None of this showed up in a single note. None of it showed up in compliance metrics.
It only appeared when behavior was observed longitudinally.
The Realization
Quality in mental health care does not live solely inside a note.
It lives in decision patterns, timing, tradeoffs, and how clinicians respond to pressure over time.
Documentation captures what happened. Practice patterns reveal how we work.
Those are related, but they are not identical.
Where AI Actually Helps and Where It Should Not
This changed how I think about the role of AI in mental health.
AI is often framed as a replacement, an automation layer, or an invisible assistant doing work in the background.
That framing misses the deeper opportunity.
Used well, AI can act as a practice signal amplifier. It can help clinicians notice patterns they are too close, too busy, or too exhausted to see on their own.

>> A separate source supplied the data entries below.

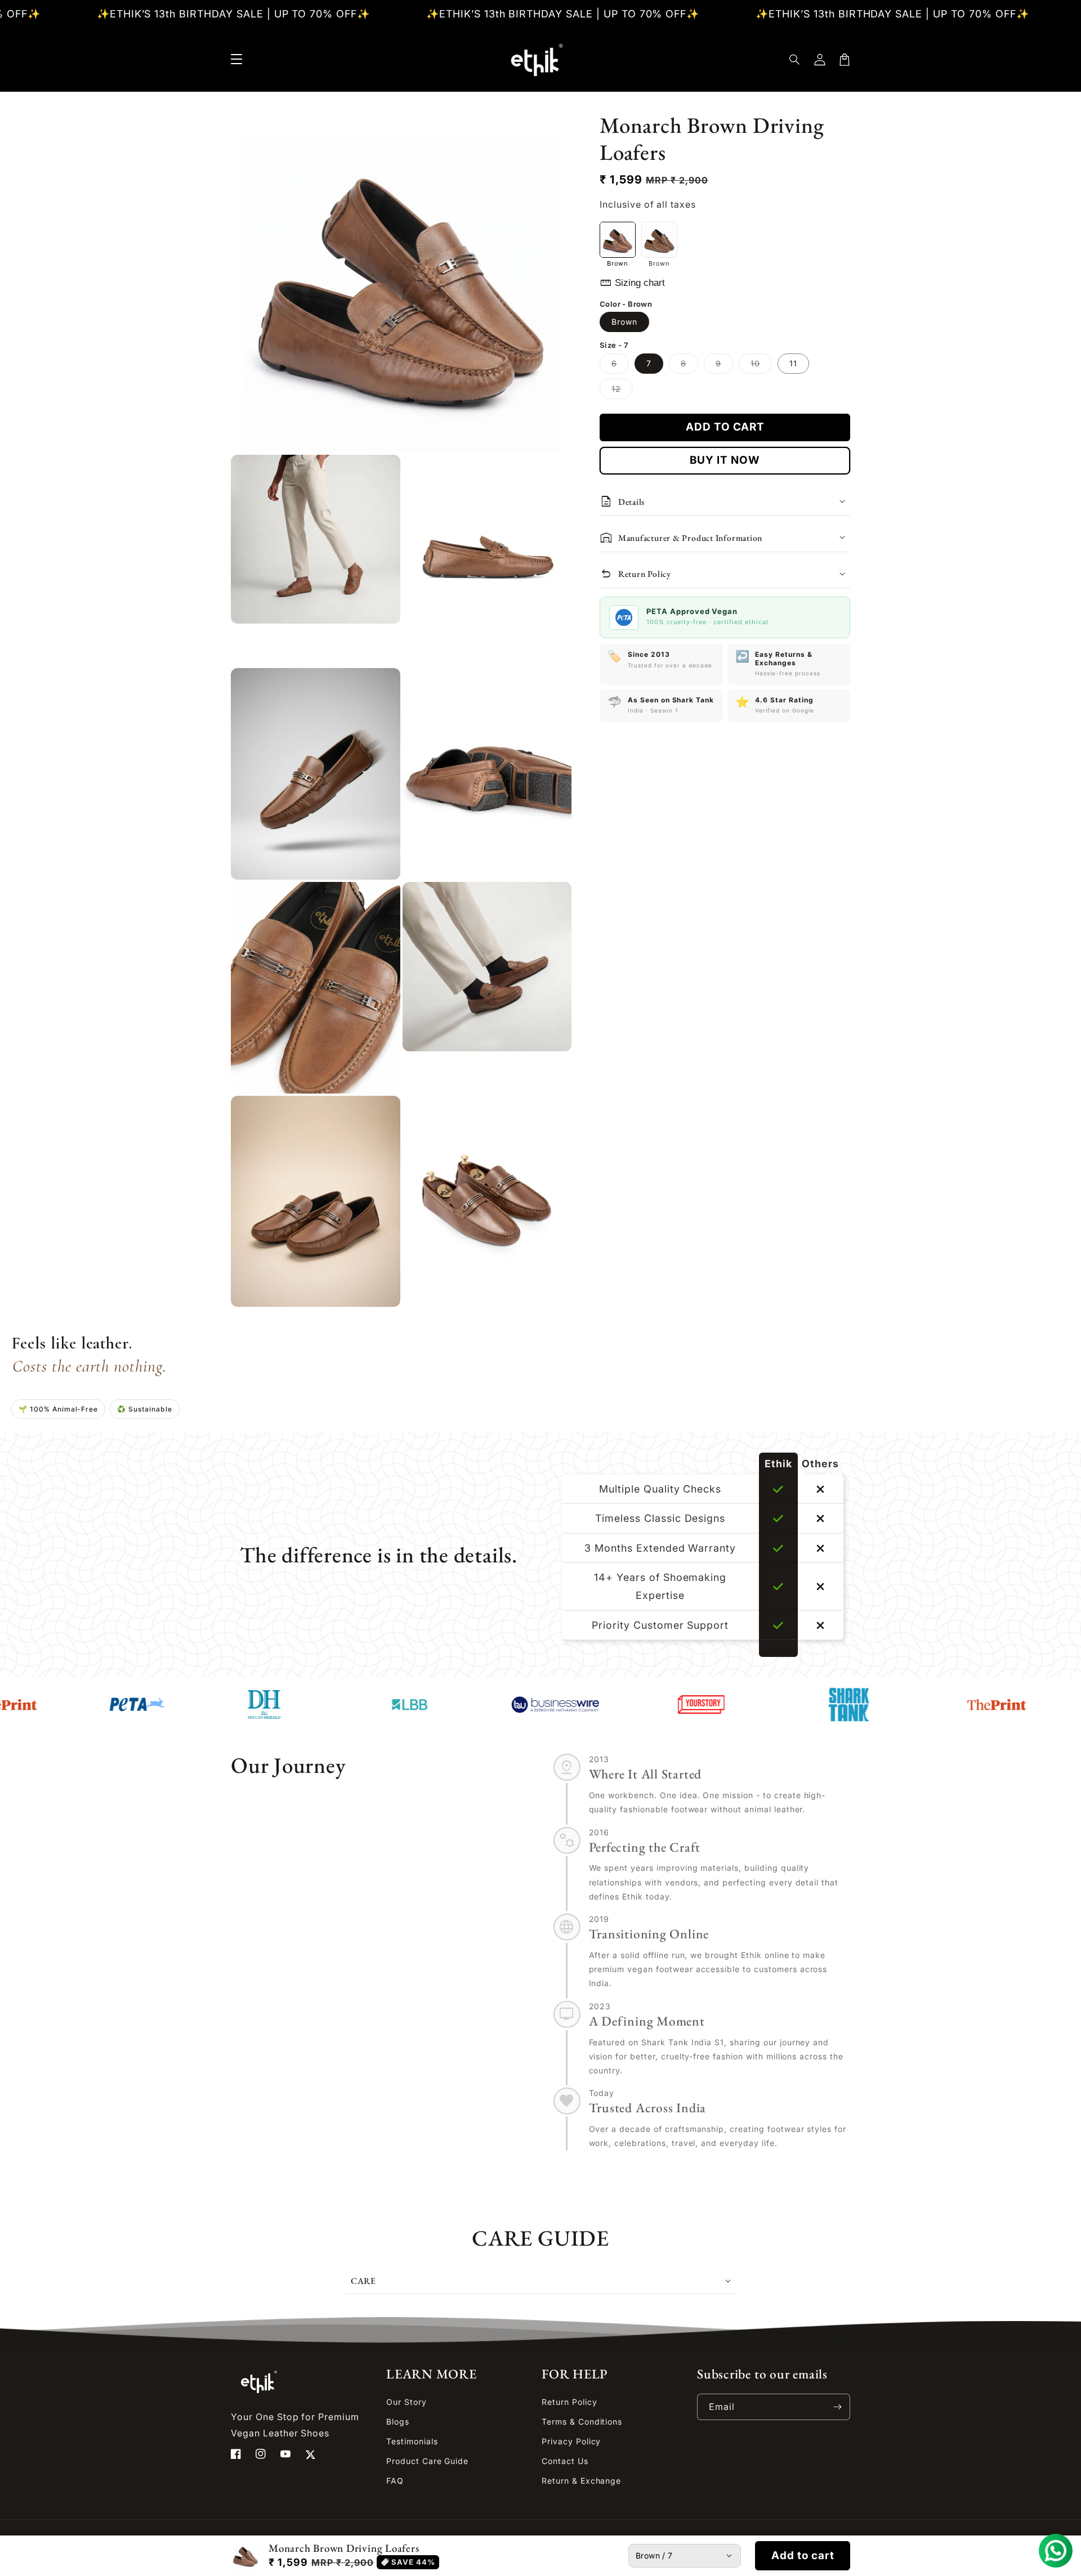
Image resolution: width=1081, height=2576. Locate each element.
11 (793, 363)
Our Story (406, 2402)
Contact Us (565, 2461)
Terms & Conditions (582, 2421)
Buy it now (725, 460)
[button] (795, 59)
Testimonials (412, 2441)
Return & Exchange (581, 2480)
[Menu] (236, 59)
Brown (624, 321)
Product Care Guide (427, 2461)
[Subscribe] (837, 2407)
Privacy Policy (571, 2441)
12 (622, 391)
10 (761, 366)
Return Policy (569, 2402)
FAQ (395, 2480)
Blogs (397, 2421)
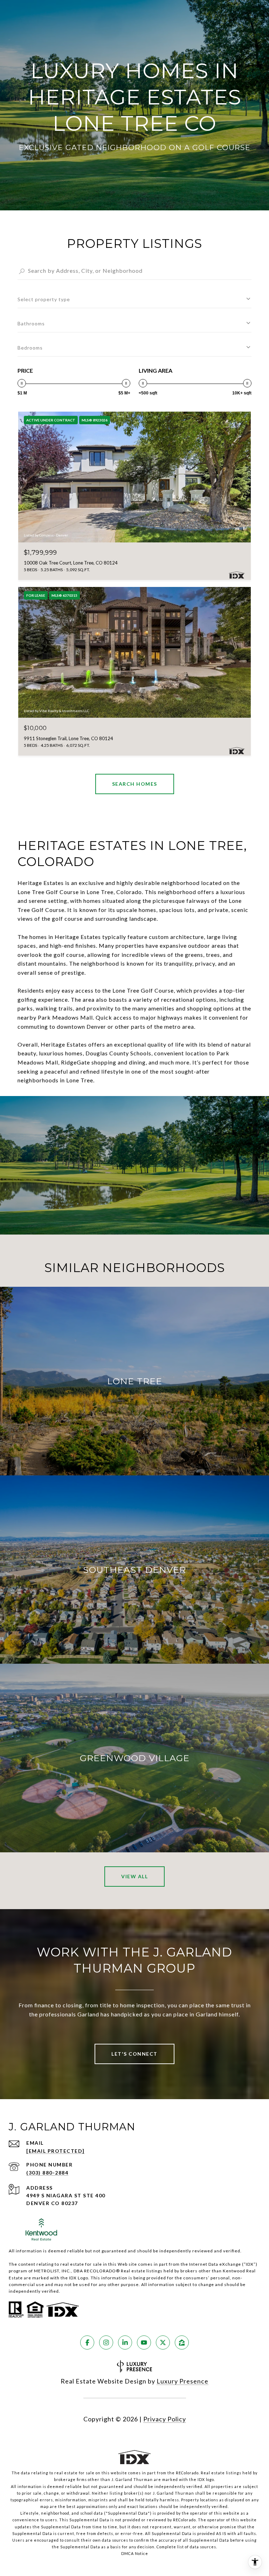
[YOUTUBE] (144, 2342)
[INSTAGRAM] (106, 2342)
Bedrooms (30, 348)
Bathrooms (31, 323)
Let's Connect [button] (134, 2054)
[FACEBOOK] (87, 2342)
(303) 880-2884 (47, 2173)
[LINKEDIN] (125, 2342)
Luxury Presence (182, 2381)
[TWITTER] (163, 2342)
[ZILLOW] (182, 2342)
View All (134, 1876)
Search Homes (134, 784)
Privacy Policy (164, 2419)
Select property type (44, 299)
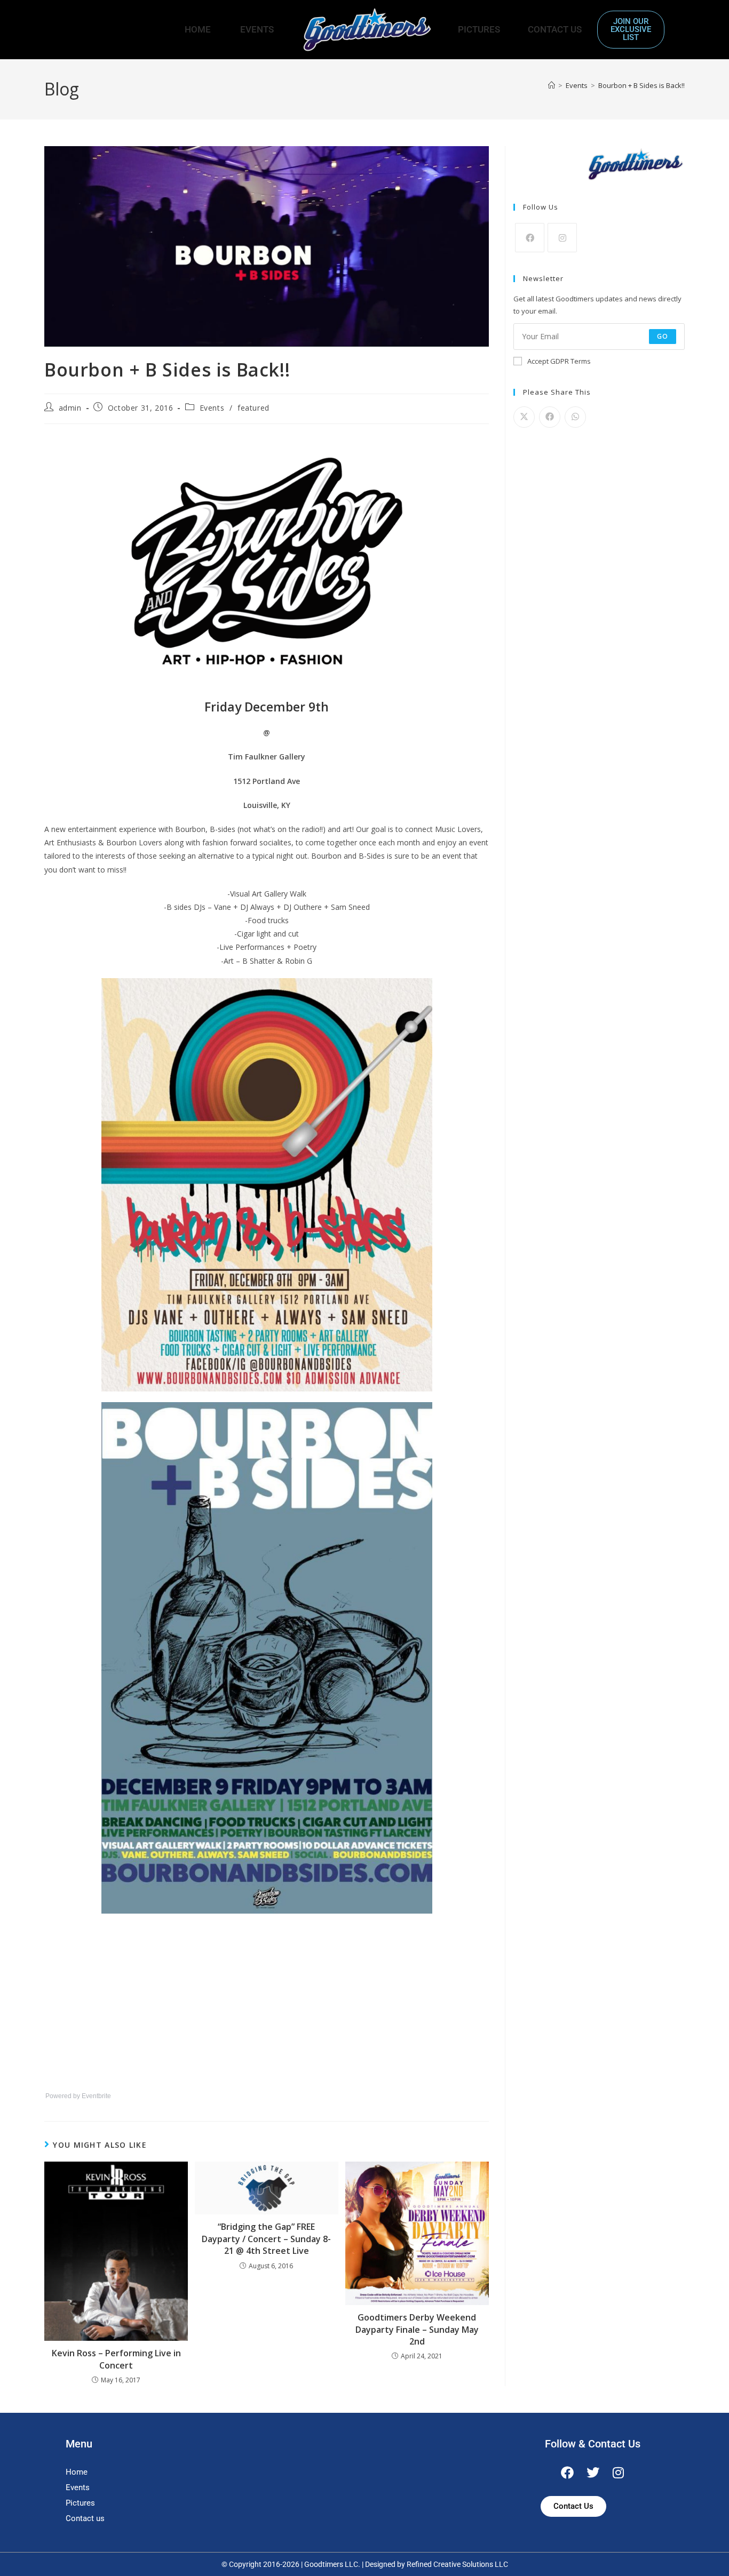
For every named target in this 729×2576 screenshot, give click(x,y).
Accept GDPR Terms (559, 361)
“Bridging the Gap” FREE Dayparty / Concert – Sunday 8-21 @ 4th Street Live (266, 2239)
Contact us (85, 2518)
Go (662, 336)
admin (70, 408)
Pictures (479, 29)
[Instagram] (562, 237)
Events (257, 29)
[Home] (551, 85)
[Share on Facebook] (549, 417)
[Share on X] (524, 417)
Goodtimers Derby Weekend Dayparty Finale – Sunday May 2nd (417, 2329)
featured (253, 408)
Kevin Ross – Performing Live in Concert (116, 2359)
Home (198, 29)
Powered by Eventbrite (78, 2096)
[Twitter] (593, 2472)
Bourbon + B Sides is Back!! (641, 85)
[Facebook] (529, 237)
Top (703, 2550)
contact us (555, 29)
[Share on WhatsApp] (575, 417)
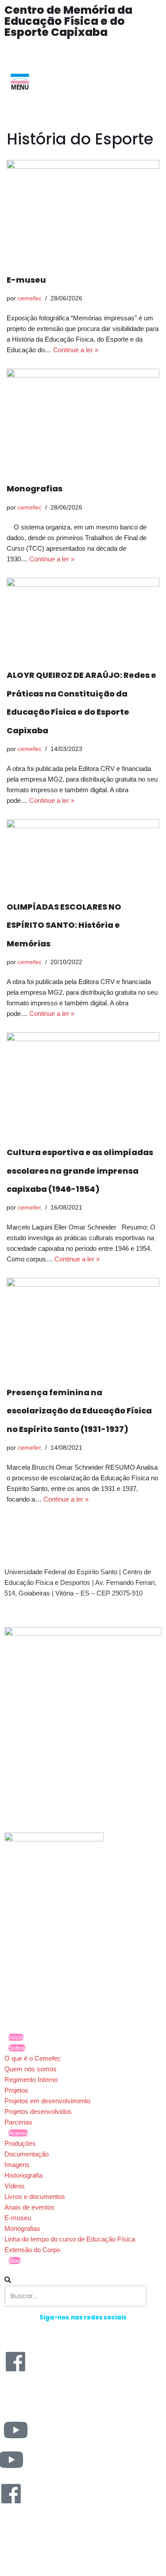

Not to judge. Not to optimize away humanity.
But to support reflective, intentional practice.
How This Connects to SnapNotes and UMET Labs
At SnapNotes, we started with documentation because that is where the pain is most acute.
But the deeper mission across SnapNotes and UMET Labs has always been about supporting clinical judgment, not replacing it.
Clear notes support good care. Clearer patterns support sustainable care.
That is the direction I am increasingly convinced matters.
A Quiet Invitation
What if our tools did not just help us finish faster, but helped us see ourselves more clearly as clinicians?
Not in a mirror that shames. But in one that reflects.
That feels like a future worth building.